You know, if we only paid attention to the controversial issues of the day, we could easily be forgiven for concluding that Christianity is all about rules and monitoring people's behavior. In the excerpt from an Advent sermon below, the preacher claims that Christianity, in fact, is about something altogether different:
In part we've got it wrong because we have misunderstood Christianity. We have failed to understand that we belong to a religion of relationship, not a religion of law. In a law religion it is our job to follow the rules, and, if a messiah is part of the package, it is also our job to wait for that messiah to come, following the rules in the meantime. In a religion of relationship, in Christianity, our job is to acknowledge our relationship with God and to engage in that relationship as living beings, just as God is a living being. That is our essential commitment as Christians: by becoming Christian we commit to a relationship with God, with Jesus -- not to a rule of law, but to life with another human being who is also God.

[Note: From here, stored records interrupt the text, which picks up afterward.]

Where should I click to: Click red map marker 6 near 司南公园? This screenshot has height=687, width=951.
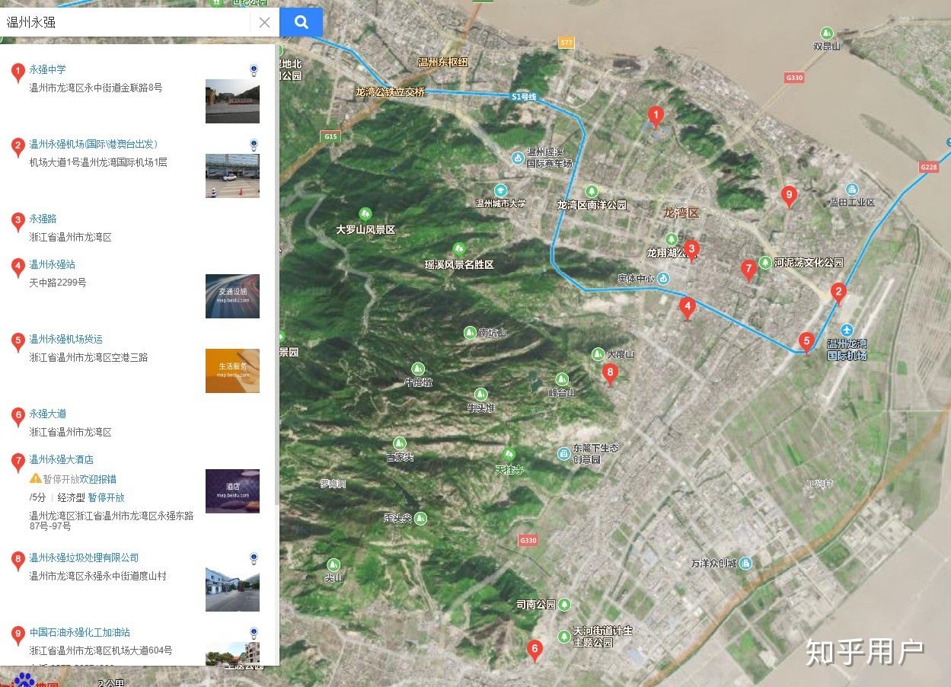[535, 650]
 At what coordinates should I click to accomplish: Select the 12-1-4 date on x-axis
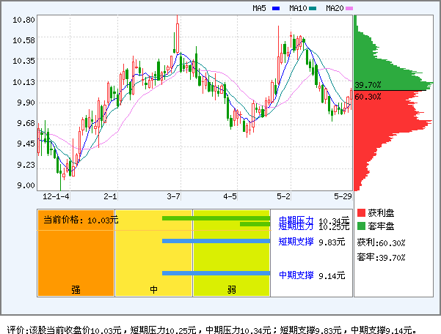(x=56, y=196)
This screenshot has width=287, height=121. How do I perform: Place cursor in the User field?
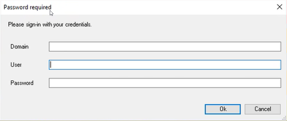(165, 65)
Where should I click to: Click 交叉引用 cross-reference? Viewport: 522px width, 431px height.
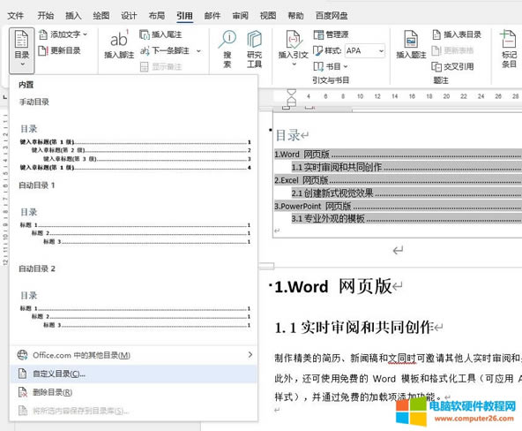[452, 66]
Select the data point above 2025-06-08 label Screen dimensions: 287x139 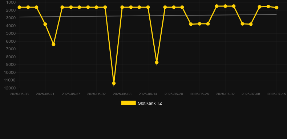click(x=122, y=7)
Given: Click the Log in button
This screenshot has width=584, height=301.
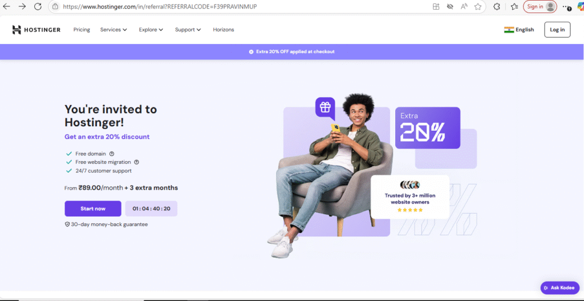Looking at the screenshot, I should 557,30.
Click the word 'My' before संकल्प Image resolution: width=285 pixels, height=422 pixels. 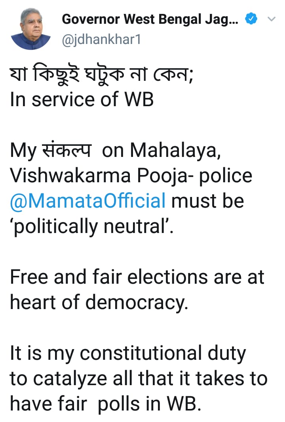23,150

Living well with Jesus, thus living well in the kingdom of God, requires what all relationships that flourish require: presence -- listening, responding, listening again, responding and so on. It is hard to have a healthy relationship with someone if you never show up or only rarely acknowledge their existence. The relationship does exist no matter what you do, but it is simply an unhealthy or inactive relationship if you fail to participate as active partner. Those of us who have unhealthy and inactive relationships with Jesus have them more out of ignorance than out of ill will; but ignorance is easy enough to overcome, and a new church year is a good time to work on that overcoming.